Essentially, Unwra’s job is to keep the aspirations of Palestine’s refugees alive until such a time as there is a final settlement of the Middle East conflict.
Other refugee agencies, such as those looking after millions who have fled Syria, are there to provide food, health-care and shelter on a temporary basis until the refugees can return to their homeland or are resettled.
Unwra, in contrast, has become a permanent bureaucracy, providing extensive services to Palestinian refugees and allowing their hopes and hatreds to cascade down the generations.
The scale of its operations are breathtaking. It has a permanent staff of 33,000, including teachers and health workers, and spends up to $1 billion a year providing services.
Indeed, despite the narrative often heard about the abject poverty among the refugees in Gaza and the West Bank, they are among the biggest recipients of foreign assistance — through Unwra and other agencies — of any group in the world. The US, Britain and the EU are the biggest three donors to its annual budget.
No one can have any argument with an agency that brings humanitarian relief and education to an impoverished people. But there have long been concerns that Unwra schools and camps have helped foster the attitudes that have given Hamas such a strong foothold in the politics of Gaza and the West Bank.

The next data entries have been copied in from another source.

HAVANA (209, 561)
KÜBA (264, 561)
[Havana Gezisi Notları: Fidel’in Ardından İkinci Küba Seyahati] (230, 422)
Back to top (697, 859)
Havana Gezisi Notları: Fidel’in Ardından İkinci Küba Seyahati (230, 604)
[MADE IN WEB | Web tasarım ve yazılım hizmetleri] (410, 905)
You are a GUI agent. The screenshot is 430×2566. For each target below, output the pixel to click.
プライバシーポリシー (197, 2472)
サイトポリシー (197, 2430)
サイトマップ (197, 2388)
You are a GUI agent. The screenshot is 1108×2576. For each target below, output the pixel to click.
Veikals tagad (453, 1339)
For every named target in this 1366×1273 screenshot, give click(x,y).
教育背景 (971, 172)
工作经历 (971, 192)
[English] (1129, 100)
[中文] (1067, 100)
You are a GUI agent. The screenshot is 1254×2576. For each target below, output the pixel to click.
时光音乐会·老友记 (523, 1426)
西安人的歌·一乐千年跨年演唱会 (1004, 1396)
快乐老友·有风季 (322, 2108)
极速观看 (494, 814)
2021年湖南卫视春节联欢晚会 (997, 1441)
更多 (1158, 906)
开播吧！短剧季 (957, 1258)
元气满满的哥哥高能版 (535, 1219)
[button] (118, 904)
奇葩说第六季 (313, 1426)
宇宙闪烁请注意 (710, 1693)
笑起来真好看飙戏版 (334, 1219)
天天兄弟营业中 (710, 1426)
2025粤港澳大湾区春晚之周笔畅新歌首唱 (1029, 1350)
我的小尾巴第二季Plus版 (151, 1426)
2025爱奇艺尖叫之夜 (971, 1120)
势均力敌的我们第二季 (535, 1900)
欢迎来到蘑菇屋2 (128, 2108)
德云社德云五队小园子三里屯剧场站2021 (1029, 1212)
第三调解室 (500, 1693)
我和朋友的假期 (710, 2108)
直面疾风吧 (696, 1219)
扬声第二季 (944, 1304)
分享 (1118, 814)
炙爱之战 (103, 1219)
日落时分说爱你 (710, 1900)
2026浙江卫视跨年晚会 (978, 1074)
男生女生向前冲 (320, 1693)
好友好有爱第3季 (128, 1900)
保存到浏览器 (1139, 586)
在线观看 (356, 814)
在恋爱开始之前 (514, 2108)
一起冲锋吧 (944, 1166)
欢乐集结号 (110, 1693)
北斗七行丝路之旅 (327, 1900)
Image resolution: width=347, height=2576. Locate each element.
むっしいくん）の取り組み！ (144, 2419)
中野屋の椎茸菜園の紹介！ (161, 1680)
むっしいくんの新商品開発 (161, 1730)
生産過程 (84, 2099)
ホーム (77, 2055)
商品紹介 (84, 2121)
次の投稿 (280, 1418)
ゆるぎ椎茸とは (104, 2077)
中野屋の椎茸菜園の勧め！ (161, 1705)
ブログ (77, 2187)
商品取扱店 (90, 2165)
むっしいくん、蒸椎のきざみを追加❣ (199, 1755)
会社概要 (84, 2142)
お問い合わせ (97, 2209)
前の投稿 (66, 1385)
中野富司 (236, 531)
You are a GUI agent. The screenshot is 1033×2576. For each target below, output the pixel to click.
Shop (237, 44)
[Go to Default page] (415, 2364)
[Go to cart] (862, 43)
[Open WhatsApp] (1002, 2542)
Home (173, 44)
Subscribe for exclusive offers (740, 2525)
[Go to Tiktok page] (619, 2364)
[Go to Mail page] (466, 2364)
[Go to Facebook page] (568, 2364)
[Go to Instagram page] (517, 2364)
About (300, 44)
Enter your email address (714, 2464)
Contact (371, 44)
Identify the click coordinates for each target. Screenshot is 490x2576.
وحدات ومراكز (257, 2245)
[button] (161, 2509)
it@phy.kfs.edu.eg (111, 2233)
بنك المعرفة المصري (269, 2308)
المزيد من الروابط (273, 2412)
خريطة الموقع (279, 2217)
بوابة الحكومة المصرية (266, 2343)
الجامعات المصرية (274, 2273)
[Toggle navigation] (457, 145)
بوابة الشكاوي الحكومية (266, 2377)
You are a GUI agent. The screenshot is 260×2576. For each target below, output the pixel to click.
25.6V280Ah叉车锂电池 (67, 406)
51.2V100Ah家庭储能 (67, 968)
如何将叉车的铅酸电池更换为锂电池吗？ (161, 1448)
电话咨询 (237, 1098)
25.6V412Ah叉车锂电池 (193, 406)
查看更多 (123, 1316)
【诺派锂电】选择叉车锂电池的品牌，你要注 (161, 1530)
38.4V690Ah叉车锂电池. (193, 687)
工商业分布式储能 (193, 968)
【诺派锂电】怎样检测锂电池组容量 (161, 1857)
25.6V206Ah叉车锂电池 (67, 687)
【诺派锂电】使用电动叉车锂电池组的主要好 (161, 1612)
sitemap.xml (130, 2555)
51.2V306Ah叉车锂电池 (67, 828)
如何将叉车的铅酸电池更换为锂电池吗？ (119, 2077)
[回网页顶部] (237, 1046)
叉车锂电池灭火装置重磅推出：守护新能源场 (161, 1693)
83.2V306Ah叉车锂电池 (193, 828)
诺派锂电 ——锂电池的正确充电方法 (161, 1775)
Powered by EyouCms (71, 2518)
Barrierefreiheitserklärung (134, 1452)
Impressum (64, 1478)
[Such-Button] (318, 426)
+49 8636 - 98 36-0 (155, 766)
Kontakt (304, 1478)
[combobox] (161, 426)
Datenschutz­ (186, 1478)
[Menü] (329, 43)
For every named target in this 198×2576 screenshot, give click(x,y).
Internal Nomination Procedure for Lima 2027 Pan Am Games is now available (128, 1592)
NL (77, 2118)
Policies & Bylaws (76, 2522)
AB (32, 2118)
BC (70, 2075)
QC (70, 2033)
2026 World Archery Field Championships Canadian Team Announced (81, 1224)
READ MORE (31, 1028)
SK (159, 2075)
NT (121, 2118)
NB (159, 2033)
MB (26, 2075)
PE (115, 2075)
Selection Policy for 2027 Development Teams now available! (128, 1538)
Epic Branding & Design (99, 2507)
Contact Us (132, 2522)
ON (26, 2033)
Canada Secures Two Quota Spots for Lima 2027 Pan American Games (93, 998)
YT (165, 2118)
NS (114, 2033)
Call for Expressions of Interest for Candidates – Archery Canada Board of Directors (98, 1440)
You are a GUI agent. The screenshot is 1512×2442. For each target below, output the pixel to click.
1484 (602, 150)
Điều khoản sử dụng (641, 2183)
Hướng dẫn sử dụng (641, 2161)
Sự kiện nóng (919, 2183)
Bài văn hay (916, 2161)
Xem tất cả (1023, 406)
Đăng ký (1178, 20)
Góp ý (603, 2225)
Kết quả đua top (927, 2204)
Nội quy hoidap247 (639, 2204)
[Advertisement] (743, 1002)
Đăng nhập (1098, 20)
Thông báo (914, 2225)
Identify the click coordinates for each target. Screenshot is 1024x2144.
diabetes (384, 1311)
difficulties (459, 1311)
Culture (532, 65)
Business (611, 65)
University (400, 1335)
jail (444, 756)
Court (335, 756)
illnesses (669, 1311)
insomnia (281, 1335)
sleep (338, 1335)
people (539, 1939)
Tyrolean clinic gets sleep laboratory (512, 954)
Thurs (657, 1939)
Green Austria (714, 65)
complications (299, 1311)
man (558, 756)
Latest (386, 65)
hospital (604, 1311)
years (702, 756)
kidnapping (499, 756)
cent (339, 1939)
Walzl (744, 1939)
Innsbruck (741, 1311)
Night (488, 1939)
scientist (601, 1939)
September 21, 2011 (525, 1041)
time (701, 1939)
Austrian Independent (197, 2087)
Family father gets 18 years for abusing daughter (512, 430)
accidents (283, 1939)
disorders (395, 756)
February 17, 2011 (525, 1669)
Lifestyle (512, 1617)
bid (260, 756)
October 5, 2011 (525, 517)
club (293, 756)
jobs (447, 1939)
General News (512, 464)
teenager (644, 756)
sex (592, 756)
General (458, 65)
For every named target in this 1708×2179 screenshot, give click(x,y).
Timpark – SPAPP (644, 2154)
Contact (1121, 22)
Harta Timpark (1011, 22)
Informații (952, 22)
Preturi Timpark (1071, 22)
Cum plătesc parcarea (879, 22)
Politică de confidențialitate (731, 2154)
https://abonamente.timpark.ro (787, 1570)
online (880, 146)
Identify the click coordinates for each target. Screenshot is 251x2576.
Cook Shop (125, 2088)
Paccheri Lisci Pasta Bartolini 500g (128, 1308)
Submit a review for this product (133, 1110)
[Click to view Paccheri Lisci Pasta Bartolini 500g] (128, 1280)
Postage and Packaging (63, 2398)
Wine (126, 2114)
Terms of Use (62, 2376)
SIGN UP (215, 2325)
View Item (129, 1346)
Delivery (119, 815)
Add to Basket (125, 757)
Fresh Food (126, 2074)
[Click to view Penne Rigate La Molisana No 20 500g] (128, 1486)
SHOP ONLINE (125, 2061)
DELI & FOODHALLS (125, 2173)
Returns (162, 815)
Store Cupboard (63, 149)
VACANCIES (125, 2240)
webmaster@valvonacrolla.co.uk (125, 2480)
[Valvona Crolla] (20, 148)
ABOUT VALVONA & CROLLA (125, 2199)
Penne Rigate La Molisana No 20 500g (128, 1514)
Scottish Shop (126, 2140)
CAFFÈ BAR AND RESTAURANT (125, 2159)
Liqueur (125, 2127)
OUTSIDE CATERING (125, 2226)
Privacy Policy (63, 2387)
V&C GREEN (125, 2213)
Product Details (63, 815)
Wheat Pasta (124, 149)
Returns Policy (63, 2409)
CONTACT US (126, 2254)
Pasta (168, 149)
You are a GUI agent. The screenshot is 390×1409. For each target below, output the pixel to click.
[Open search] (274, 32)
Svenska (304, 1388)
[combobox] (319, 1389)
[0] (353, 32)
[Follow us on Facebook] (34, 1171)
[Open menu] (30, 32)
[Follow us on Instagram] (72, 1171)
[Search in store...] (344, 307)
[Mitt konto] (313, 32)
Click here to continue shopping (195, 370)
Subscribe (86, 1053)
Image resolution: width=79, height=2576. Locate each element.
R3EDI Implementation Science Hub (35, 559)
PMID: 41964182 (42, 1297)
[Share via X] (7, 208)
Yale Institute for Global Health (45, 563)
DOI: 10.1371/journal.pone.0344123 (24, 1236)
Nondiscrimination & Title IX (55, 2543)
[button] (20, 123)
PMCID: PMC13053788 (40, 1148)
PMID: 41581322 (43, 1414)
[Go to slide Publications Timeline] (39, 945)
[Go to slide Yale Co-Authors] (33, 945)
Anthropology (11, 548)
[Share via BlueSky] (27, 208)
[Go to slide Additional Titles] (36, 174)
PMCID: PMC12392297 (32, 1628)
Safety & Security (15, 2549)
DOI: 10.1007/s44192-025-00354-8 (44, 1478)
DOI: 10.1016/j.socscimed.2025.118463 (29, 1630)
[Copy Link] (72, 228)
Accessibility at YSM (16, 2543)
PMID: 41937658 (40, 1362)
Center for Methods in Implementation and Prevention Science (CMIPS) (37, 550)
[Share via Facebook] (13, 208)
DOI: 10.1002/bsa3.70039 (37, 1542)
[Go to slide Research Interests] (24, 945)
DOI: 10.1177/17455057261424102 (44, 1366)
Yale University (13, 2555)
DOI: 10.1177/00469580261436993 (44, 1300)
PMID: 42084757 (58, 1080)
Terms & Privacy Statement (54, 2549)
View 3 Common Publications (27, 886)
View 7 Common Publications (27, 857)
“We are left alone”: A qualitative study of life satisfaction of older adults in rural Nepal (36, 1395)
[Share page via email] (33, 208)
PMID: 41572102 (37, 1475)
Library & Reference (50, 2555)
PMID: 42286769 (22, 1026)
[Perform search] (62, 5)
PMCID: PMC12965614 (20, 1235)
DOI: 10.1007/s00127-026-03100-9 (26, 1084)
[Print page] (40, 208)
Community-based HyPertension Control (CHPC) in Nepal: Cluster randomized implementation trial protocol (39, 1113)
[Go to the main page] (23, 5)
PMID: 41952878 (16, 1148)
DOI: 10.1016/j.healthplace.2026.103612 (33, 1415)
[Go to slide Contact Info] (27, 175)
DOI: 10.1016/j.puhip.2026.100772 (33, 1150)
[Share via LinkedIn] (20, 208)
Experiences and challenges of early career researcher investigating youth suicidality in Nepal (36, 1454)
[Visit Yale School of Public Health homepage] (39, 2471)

The Centre for Near East Policy Research released a video in 2013 that showed classes being taught at an Unwra-sponsored “Camp Jihad” for Palestinian children. The emphasis of the tuition was on the right of the youngsters to return to the areas left by their grandparents, including Jaffa and Haifa.
A key demand of Hamas leader Khaled Mashaal in the present conflict, made from the relative comfort of his exile in Qatar, is that Israel and Egypt lift their economic blockade of Gaza. It is a perfectly acceptable request given Gaza’s shattered economy. What is often forgotten is that much of the damage has not been caused by Israel, which has kept the Gaza crossings open, but by the government in Egypt. It wants nothing to do with Hamas, which is an outgrowth of the Muslim Brotherhood.
Israel has tightened its economic grip. In October 2013, it cut off supplies of concrete, aggregates and other construction materials after discovering a well-made hard tunnel reaching into a Negev community. Eliminating the tunnels was one of Israel’s primary motivations for a ground offensive.
One of the curiosities is how an alleged economic blockade that has been so effective in keeping food, medicine, water out of Gaza has been so easily penetrated by those delivering military supplies including advanced Iranian ballistic missiles.
Efforts by Israel and Egypt to weaken Hamas economically have not had a huge impact. This is almost certainly because funds still flow quite freely from international organisations such as Unwra, through Fatah and directly from Gulf states such as Qatar.
The potential for fast economic development in Gaza is there. But an aid dependency and deep hostility by Hamas to its neighbours makes it impossible to unlock the potential.